Fruit vs. Sugar - Is There a Difference?

Can my body really differentiate between berries in my overnight oats & a spoonful of sugar?

I got this question on TikTok recently. I’m doing a series to demystify grocery shopping and the most common questions are about sugar and the different types. I’m getting dozens of sugar questions every day, it's a very popular topic (a sugar series is coming :). 

But this question, oh this question is such a good one! 

Right now carbs and all things sweet are out of style. I feel the waves of fashion changing right now, but there are still tons of people saying that “all starches turn into sugar” and “all sugar must be avoided”…usually with some inane trope about how sugar will put you into an early grave.

The problem with these statements is that there’s a hint of truth to them…so they're hard to ignore. But, what it’s missing is nuance. It’s missing SO MUCH nuance!

Lemme add a few more things to this idea before I explain things…just to make this idea seem extra ridiculous.

Yes, everything starchy (like potatoes) turns into glucose (a.k.a sugar) eventually. So does fruit. And yes, white sugar. 

AND…

Broccoli also turns into glucose/sugar eventually too. So does the cauliflower, the pride and joy of low-carb diets. And, if you don’t eat enough carbs/starches, 50% of the protein you eat also turns into glucose.

Should you avoid these foods too? No. Of course not.

This is the nuance - 

Glucose is energy. It gives life to your cells. Your brain uses tons of it and if you don’t have enough your body will crave sugar like no one's business.

But, your body prefers a trickle of glucose. Every source of glucose in nature, except for honey, gives your body a slow trickle. Glucose comes packaged in a food full of nutrients and fibre. Often it's trapped in long chains of sugars that your body has to breakdown before liberating the glucose (like in a potato). 

Honey, nature’s rare simple sugar source, is protected by a swarm of bees, so this would have been a well-earned sugar hit :). 

Today, we have many refined and manufactured forms of glucose. White sugar, refined fructose, and the biggest villain, high fructose corn syrup.
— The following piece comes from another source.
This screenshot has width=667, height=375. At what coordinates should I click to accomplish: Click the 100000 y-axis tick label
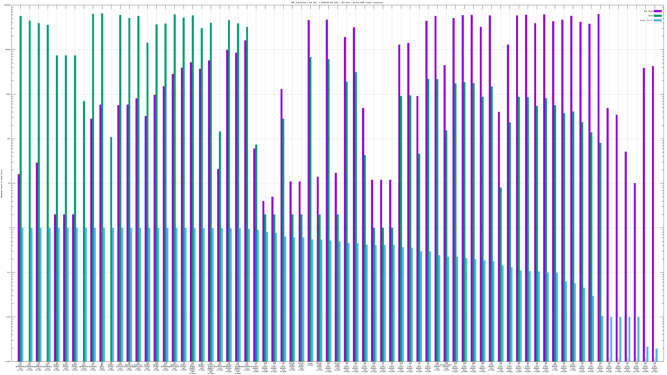pos(8,5)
These sugars are quickly broken down into glucose causing your blood sugar to spike.

They’re also added to other refined starches, like white flour, which also quickly break down into glucose. And, worst of all, they’re added to drinks that don’t have anything to digest to slow down that glucose hit.

Holy blood sugar spike batman!

Over time these glucose highs can trigger inflammation, insulin resistance, and for some, progress to Type II Diabetes (there are other factors involved as well). Your body can easily handle the occasional super sweet indulgence…but a daily dose of high-fructose corn syrup in a drink can spell trouble over time.

So, yes, there’s a HUGE difference between enjoying antioxidant- & fibre-rich berries inside a fibre-rich overnight oat concoction and eating a spoonful of refined sugar. 

And I believe that anyone who tells you otherwise is trying to sell their point a little too hard…and is usually on the low-carb bandwagon. Your body needs all three macronutrients, carbs, fats, and protein. 

But man, it sells a whole load of products when we are told that one macro should be avoided. Exorbitantly priced high-protein pasta anyone???